Archive for March, 2008

Good-Bye

Posted in Uncategorized on March 25, 2008 by littlenobes

So today was the day… the day I said Good-Bye, to my best friend, my first love, my true love. I am not sure how I was able to do it nor do I know if I will stay strong and stick to it.
McDreamy and I had another conversation ending up always where we end up… and never resolving anything. Yet today I decided to be strong and speak my mind and tell him I don’t like living like this and I never will.
He wants to still be friends, but I can’t do it, I need complete separation to get over him. Of course it hurt the whole conversation I was crying. I didn’t want to say Good-Bye and always thought he would be the one to walk away, however, I realized he never would and I would always been in the same position, feeling horrible about it.
So no more texting, no more phone calls, no more McDreamy… my eyes have been filled with tears ever since the end of the conversation… in a way I wish there was a drug that could make me forget because I fear that there is no one out there for me like him… I know I am not suppose to compare guys, yet it’s clear that everyone compares past relationships to the new ones.

The difficult part is wanting to text him, because its a routine to text every day… I could text him for hours and not get bored yet others I just stop texting because they do not intrigue me… horrible I know.

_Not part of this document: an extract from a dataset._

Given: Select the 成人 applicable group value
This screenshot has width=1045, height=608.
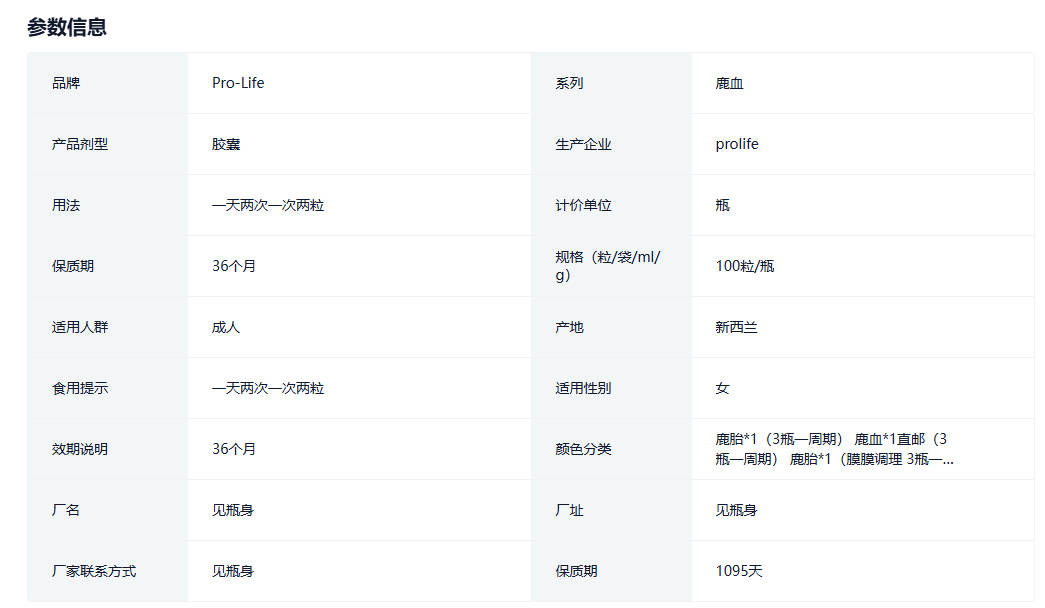Looking at the screenshot, I should tap(226, 327).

I just want to make this pain go away… it’s the worst pain I have ever felt. Give me physical pain I can cope with that yet emotional pain rips me apart. It’s a time when I want to be by myself and wallow in my sorrow yet understand that the best thing is to be around people so I do not have thoughts of him.

Troy was the best tonight he helped a lot even though he did not think so because he did not make me laugh, it got my mind off him and onto him movie in with me at the start of June. We talked about that and video games… it’s truly a god-sent.

I will miss him… McDreamy… tons yet as I kept telling myself from day 1 this will be beneficial in the long run, even though my heart does not want to go through this pain… I so wished he would stay

Endless Wonders

Posted in Thoughts on March 18, 2008 by littlenobes

November 18,2007

Do you understand what you do to me? What feelings arise when you enter my thoughts?
Distance keeps me sane, yet in two days you will be knocking on my door, wanting in. Do I let you in again just so you can play with my feelings and leave with my heart… I’ve suppressed my feelings for you, yet I had no choice, if I could, my decision would be you, 100% IT WOULD BE YOU. You are my best friend, you are my crush, my first love, my true love.

I sit here thinking, what will happen in two days when you come to visit, will it be awkward? I also wonder why you picked her? What is the difference in my love for you and your love for me? No I don’t have anything to offier, I have no assets, the only thing I have to give is my love for you, which has never depleted nor will it ever. I have giving up, especially on something so dear to me, because it’s like I failed or that I was not good enough for you.

Watching you two together that night, I could not see the connection between you. I kept my distance, which I promised, yet I just wanted to sit beside you, to talk to you while seeing you eyes dance in the light…. but I stayed away. When you asked me to dance that slow song I did not know how to react. Standing on the dance floor, as you held my hand I could feel your energy run through me, with your hand on my lower back. I had forgotten what your touch felt like. However, I remembered in that instance, and in that moment I felt like you were taking me to heaven.
Gently your cheek rested against mine. My heart was racing as I closed my eyes just wanting that moment to last forever. That moment felt like the first night in the tent when I was laying asleep on your chest, so comfortable, so innocent, yet so memorable.

You make me focus, you bring out the good qualities in me… .you make me want to better myself. However, you also make me feel heart ache every day. I understand you were brought in my life for a purpose and I finally know what your purpose was…. you were to teach me how to love, how to grow into a young woman… to let me know what true love feels like, and to never settle in life.
With you still being apart of my life, I believe that I should not stop fighting for love.
Yes, it sadness me knowing I have no hope in being with you, but I am a fighter…

Always Figthing & Never Quitting

Posted in Uncategorized on March 2, 2008 by littlenobes

Completely focused and ready a week before Provincials, yet the night before a game I came down with the flu… minor set back, I guess. Waking up feeling horrible I drank lots of OJ and felt like I drank a whole bottle of cold medicine before hand. Mentally ready however physically feel gross. During the game I could feel my face becoming numb and tinglely, but I decided to fight it and keep playing.
Down by 11 at one point in the first half we came back to only be down by 1 at half. The game was close until 3 minutes to go in the game and our opponents pulled away. We ended up losing by 6, and I sustained an achilles injury to finish the game. The worst, not sure what is wrong with my achilles yet still tender 3 days later. After the game, I was not feeling well I went over to a friends house to watch a movie, ended up leaving because I was getting hot flashes. Once I got home, I became quite ill and was up until 6am throwing up. I have never felt so gross in my life… I did not move from my bed til 4pm.
Basketball is done but it has not set in yet. Now onto soccer where hopefully we fair better.